Gabon : Oligui Nguema, l’honneur academique et l’ambition africaine

Libreville, Tuesday 23 June 2026 – Being elevated to the dignity of Grand-Croix of the International Order of Academic Palms by the African and Malagasy Council for Higher Education (CAMES) represents far more than a ceremonial honour for Brice Clotaire Oligui Nguema. The recognition, awarded during the 43rd CAMES session in Libreville, comes at a pivotal moment as Gabon seeks to redefine its intellectual position across Africa and turn higher education into a strategic lever for sovereignty.
On a continent where economic competition now unfolds in laboratories and universities as much as in natural resource fields, this event signals a broader ambition: to place Gabon at the heart of Africa’s academic transformation.
Knowledge at the core of the national project
Addressing university officials, researchers and delegations from several African nations, the head of state chose to dedicate this distinction to those he calls the true builders of tomorrow – teachers, researchers and students – and placed them at the centre of his remarks. “I know these noble professions are a calling, marked by trials and difficulties. I am deeply convinced that society and the state must better recognise and encourage them,” declared Brice Clotaire Oligui Nguema.
His message arrives as Gabon multiplies investments in university infrastructure, higher education and scientific research. Behind this orientation lies a conviction increasingly shared across the continent: the wealth of African nations will depend less on raw materials and more on their ability to produce knowledge, innovation and skilled human capital.
The Gabonese president summarised this vision in a phrase that resonates far beyond national borders: “There is no national destiny without strong and responsible research and higher education.” This statement marks a break with development models long centred on natural resource exploitation, placing education and science firmly among strategic priorities.
CAMES facing its historic challenges
Founded in 1968, CAMES remains one of the continent’s most important university cooperation institutions. Its 19 member states give it an essential role in evaluating teacher-researchers, harmonising diplomas, and promoting scientific research. Professor Charles Edgar Mombo, acting president of the CAMES Council of Ministers, stresses that the stakes extend well beyond the academic framework. “Beyond its honorary character, this presidency provides a strategic lever to guide the institution’s major priorities and strengthen the place of the country exercising it in the African academic landscape,” he underlined.
Under his impetus, Gabon intends to push several key priorities: student and teacher mobility, mutual recognition of degrees, modernisation of curricula, adapting training to technological shifts, and improving graduate employability. The institution also faces an unavoidable requirement – boosting the international visibility of African research in a global university environment dominated by major American, European and Asian centres.
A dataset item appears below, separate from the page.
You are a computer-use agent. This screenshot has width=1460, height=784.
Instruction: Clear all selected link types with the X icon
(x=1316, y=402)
Libreville aspires to become an African knowledge capital
Gabon’s ambition goes beyond overseeing CAMES administration. Libreville now hopes to host the organisation’s next summit of heads of state and government. Such a meeting would send a powerful political signal, marking Gabon’s return as an influential player in key continental debates and offering an exceptional platform to promote its human capital-driven development strategy.
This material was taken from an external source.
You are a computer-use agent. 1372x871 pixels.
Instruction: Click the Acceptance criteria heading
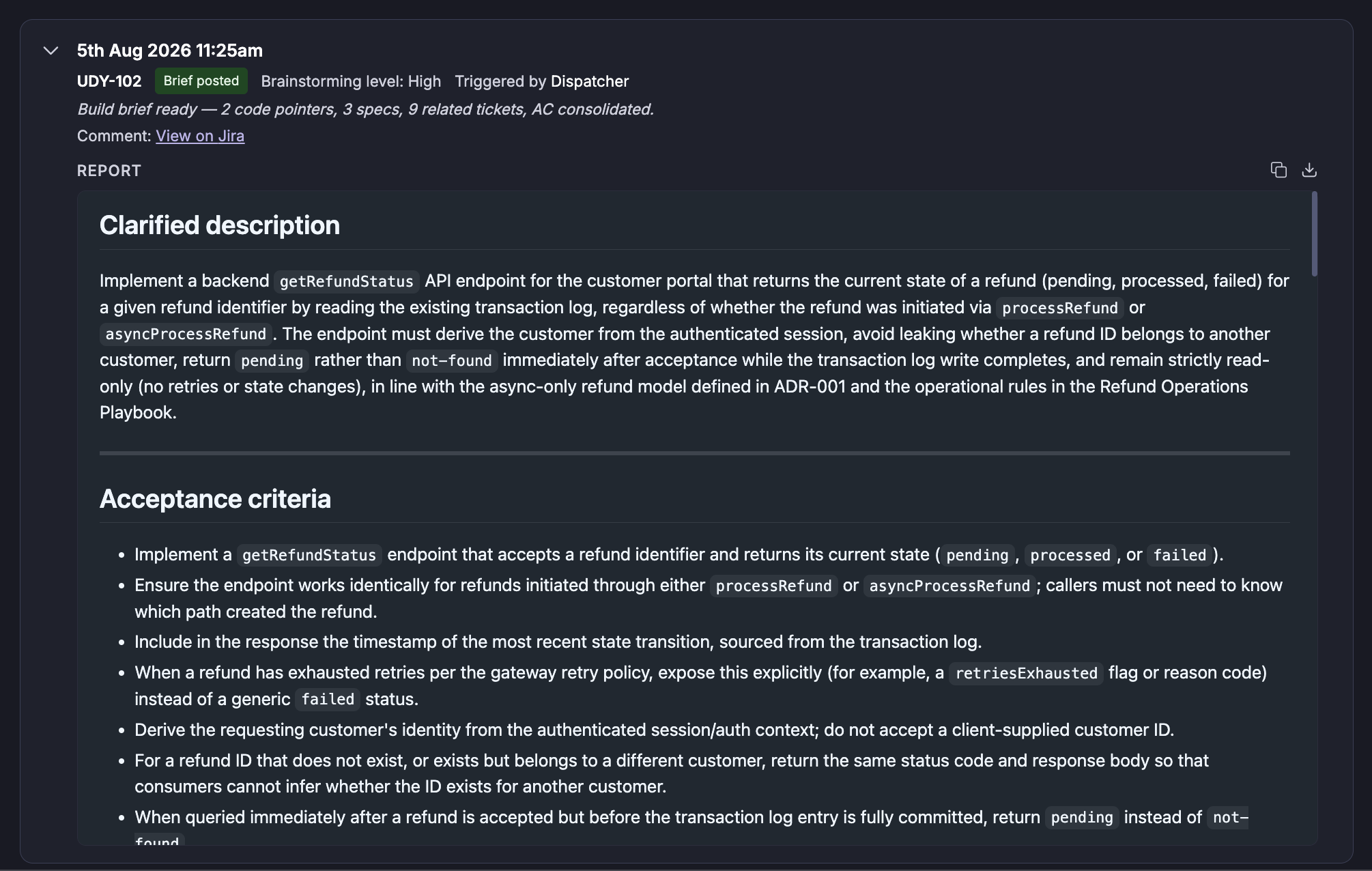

This perspective comes as Africa experiences the world’s fastest growth in student populations. By 2050, hundreds of millions of young Africans will enter higher education, and their training will directly determine the continent’s economic competitiveness. It is precisely in this battle of knowledge that Gabon seeks to position itself today. The distinction awarded to Brice Clotaire Oligui Nguema thus appears as recognition of a political orientation placing the university, research and innovation at the heart of development. More than a personal award, this Grand-Croix from CAMES enshrines an idea that has become central to new African strategies: the 21st century will not be only about infrastructure or raw materials – it will be about knowledge. And Gabon now intends to fully take its place in this historic transformation.